# Predicting Top 10 Billboard Hot 100 Hits

## Intro

The Billboard Hot 100 chart has tracked the most popular songs in the United States since its inception in 1958. This project centers on predicting songs' chart performance by leveraging Spotify's audio features and various popularity metrics sourced from Spotify. Through in-depth analysis of datasets that include audio characteristics such as tempo, danceability, and energy, along with Spotify's popularity scores and streaming data, the project aims to create a model capable of forecasting a song's potential success on the Hot 100 chart. By studying these relationships and identifying key factors that drive a song's charting potential, the project seeks to uncover patterns and insights that illustrate the evolving landscape of popular music over the years.

The project is a continuation of my previous Data Science project, where I performed a thorough analysis on the songs from the Billboard Hot 100 chart. It takes a close look at different tendencies over the years, performance of different genres, usage of different words, correlations between features, lyric sentiment etc.

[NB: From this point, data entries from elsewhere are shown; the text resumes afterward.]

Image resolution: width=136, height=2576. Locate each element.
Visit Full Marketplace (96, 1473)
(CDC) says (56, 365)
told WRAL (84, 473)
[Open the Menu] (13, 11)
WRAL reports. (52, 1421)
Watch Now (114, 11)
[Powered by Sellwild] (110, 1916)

The goal of this project is to make an attempt at predicting which songs can climb to the top 10 of the Billboard Hot 100 and find out if their audio features contribute to their charting, by also taking into account different Spotify popularity metrics. It aims to also see if the chart position can even be effectively predicted, or if it comes from outside unpredictable factors.

## Workflow

### 1. Gathering artist information

Using the Spotify API, I was able to collect information about the artists' Spotify popularity and followers. They were used as two new features, representing a popularity metric for the main artist of each song, as artists' popularity often has an impact on the chart performance.

### 2. Data analysis

In this part, I explored the correlations that the Spotify audio features and popularity metrics and chart performance have with each other. I also took a look at the features' evolution over the years and their distributions.

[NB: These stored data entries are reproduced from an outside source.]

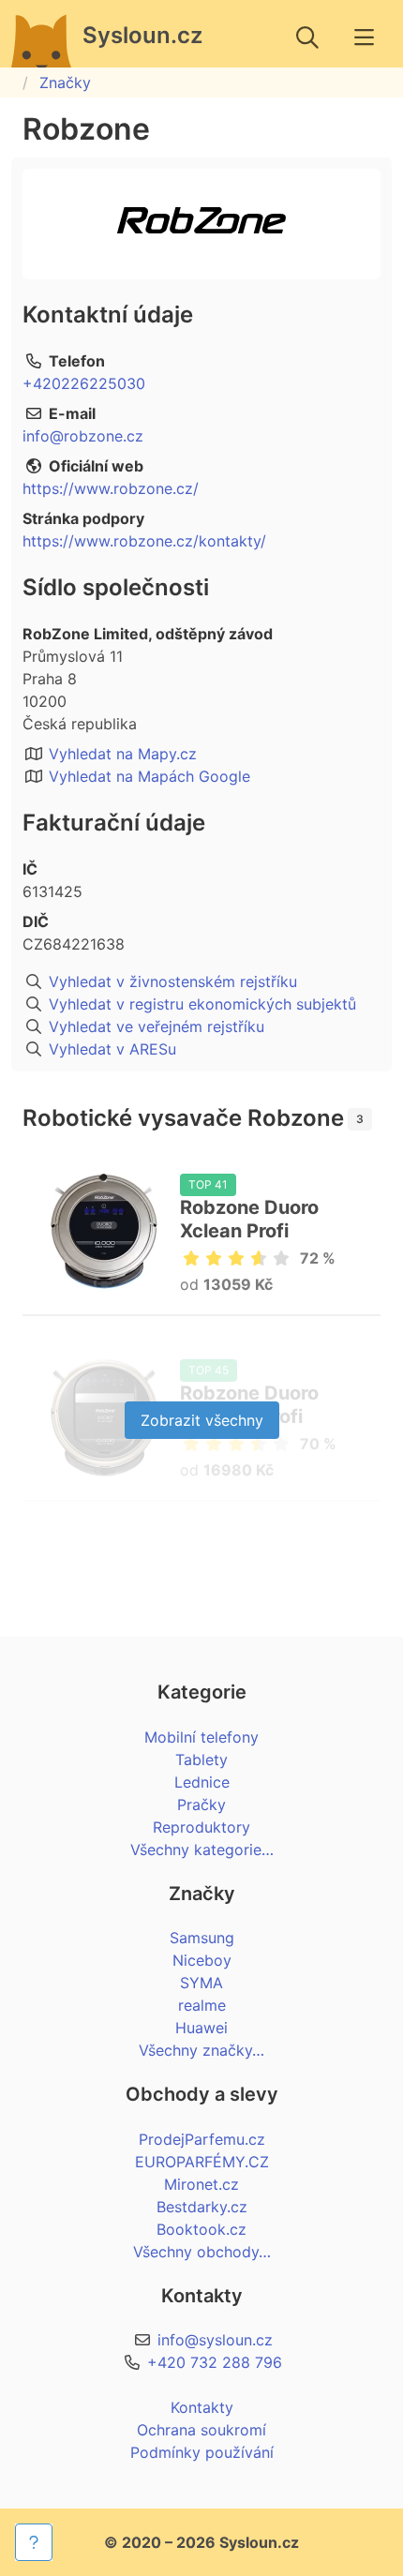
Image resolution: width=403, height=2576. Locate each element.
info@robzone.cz (82, 436)
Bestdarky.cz (202, 2206)
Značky (65, 82)
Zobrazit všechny (202, 1420)
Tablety (201, 1759)
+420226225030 (83, 383)
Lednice (202, 1782)
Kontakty (202, 2407)
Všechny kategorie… (202, 1849)
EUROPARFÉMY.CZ (202, 2161)
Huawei (201, 2027)
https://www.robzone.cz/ (110, 488)
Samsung (202, 1937)
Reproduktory (201, 1827)
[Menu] (364, 37)
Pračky (201, 1804)
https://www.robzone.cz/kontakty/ (144, 541)
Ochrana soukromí (201, 2429)
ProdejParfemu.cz (202, 2139)
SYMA (201, 1982)
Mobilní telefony (201, 1737)
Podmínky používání (202, 2452)
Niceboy (201, 1960)
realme (202, 2005)
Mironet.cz (201, 2184)
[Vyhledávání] (307, 37)
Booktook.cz (201, 2229)
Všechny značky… (201, 2050)
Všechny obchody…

### 3. Feature engineering

I expanded the dataset with a total of three additional columns. One represents the total number of songs that the artist of the corresponding song has on the chart. The second one is a category indicating a very popular artist, having a high number of total songs and a high percentage of top 10 songs. The third one was engineered through separating the data in clusters based on just the audio features and evaluating the percentage of top 10 songs that each cluster contains.

### 4. Data preprocessing

The initial data had different bounds and very uneven distributions with a lot of outliers. For that reason the data was scaled and some of the features were transformed using square root or logarithm and then clipped in an upper and lower bound.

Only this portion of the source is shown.